# [PROBLEM]
In the excerpt on fluid flow stimulation of the ulna, retype the passage word for word, beginning at "The loading system was" and stopping after "the loading system.".

# [TEXT EXCERPT]
------

Dynamic Fluid Flow Stimulation

The loading system was calibrated based on previous study 13. In brief, with the same surgical procedure as above, an additional tube was connected at the distal end of the ulnae, where a 50-psi pressure transducer (Entran EPX-101W) was placed into the marrow cavity. The ImP was measured within the physiological magnitude of 10-180 mmHg and at a range of frequency, 1-40 Hz. A standard graph of marrow pressure at different frequencies was generated and was used to calibrate the loading system.

After surgery, the animals were monitored closely during normal activities. Fluid pressure stimulation began on the second day subsequent to the surgery. A sinusoidal fluid pressure was applied to the marrow cavity of the left ulna through an external fluid oscillatory loading unit. The loading unit was controlled to generate changes in the fluid pressure within the intramedullary canal, by varying magnitudes and frequencies. Based on the calibration data, the pressure magnitudes applied were between 50 mmHg to 90 mmHg, which have shown to be under physiological range [7, 13, 19]. The sinusoidal ImP was applied for 10 minutes per day, 5 days per week, at 3 Hz for 3-weeks (n = 7), 3 Hz for 4-weeks (n = 5), 30 Hz for 3-weeks (n = 6), and 30 Hz for 4-weeks (n = 11).

Histomorphometry Analyses

Immediately after the animals were sacrificed, the principle nutrient arteries from both left and right ulnae were located. Under the microscope, the nutrient arteries were carefully dissected starting from the lumen with approximately 8 mm in length, and fixed in 10% formalin solution immediately. The adaptive responses of the arteries were analyzed through a standard soft tissue histology procedure. The fixed arteries were embedded in paraffin wax. In order to obtain arterial cross sections, each vessel was oriented so that it was straight and perpendicular to the cutting surface. The paraffin blocks were then sectioned transversely to produce 8 μm thin slices (RM2165 Microtome, Leica, IL). Each section was stained with hematoxin and eosin (H&E, Polyscience, PA), dehydrated with a series of ethanol and cleared with xylene. A representative H&E stained cross sectional nutrient artery image is shown in Figure 1.

------

# [SUPPLIED DATA]
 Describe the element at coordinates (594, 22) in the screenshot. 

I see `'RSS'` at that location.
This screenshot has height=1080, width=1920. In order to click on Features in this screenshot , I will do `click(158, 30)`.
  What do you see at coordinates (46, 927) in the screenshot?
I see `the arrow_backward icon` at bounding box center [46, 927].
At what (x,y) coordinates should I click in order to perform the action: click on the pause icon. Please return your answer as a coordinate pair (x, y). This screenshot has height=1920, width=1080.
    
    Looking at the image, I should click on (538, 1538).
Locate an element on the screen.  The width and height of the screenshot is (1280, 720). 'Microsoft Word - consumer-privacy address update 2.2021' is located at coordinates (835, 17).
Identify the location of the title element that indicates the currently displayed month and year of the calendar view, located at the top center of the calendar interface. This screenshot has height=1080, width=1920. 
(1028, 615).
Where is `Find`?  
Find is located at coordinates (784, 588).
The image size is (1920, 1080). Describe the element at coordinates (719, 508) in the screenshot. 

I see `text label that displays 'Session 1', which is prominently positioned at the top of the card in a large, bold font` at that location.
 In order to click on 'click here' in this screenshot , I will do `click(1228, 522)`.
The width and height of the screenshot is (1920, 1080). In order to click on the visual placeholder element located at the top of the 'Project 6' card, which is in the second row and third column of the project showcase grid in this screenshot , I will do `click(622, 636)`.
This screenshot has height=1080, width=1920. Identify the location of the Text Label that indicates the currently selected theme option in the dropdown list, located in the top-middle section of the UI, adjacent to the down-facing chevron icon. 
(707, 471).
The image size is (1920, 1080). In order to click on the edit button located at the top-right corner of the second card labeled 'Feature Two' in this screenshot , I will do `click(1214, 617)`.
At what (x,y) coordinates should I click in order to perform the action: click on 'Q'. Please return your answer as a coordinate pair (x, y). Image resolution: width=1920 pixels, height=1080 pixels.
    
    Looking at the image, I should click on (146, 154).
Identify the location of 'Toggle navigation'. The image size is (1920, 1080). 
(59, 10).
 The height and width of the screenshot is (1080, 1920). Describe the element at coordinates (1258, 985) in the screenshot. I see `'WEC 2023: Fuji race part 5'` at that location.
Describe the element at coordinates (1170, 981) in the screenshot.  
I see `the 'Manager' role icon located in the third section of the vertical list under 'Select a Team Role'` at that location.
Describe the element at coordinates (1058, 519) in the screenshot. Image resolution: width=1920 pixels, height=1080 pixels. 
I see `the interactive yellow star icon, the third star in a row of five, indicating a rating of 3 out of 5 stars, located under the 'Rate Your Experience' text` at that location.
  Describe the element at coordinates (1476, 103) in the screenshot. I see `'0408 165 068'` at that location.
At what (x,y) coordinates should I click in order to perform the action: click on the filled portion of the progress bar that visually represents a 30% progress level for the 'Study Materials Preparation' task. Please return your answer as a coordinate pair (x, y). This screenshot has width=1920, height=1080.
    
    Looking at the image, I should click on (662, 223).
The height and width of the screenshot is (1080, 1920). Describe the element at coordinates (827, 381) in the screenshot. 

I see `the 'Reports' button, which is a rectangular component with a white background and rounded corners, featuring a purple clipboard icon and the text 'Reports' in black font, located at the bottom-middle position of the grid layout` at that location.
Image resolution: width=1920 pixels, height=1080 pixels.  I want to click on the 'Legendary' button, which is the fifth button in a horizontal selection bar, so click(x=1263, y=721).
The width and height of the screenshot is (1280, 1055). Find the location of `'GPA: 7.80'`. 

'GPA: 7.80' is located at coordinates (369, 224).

------

# [RESPONSE TO THIS EXERCISE]
The loading system was calibrated based on previous study 13. In brief, with the same surgical procedure as above, an additional tube was connected at the distal end of the ulnae, where a 50-psi pressure transducer (Entran EPX-101W) was placed into the marrow cavity. The ImP was measured within the physiological magnitude of 10-180 mmHg and at a range of frequency, 1-40 Hz. A standard graph of marrow pressure at different frequencies was generated and was used to calibrate the loading system.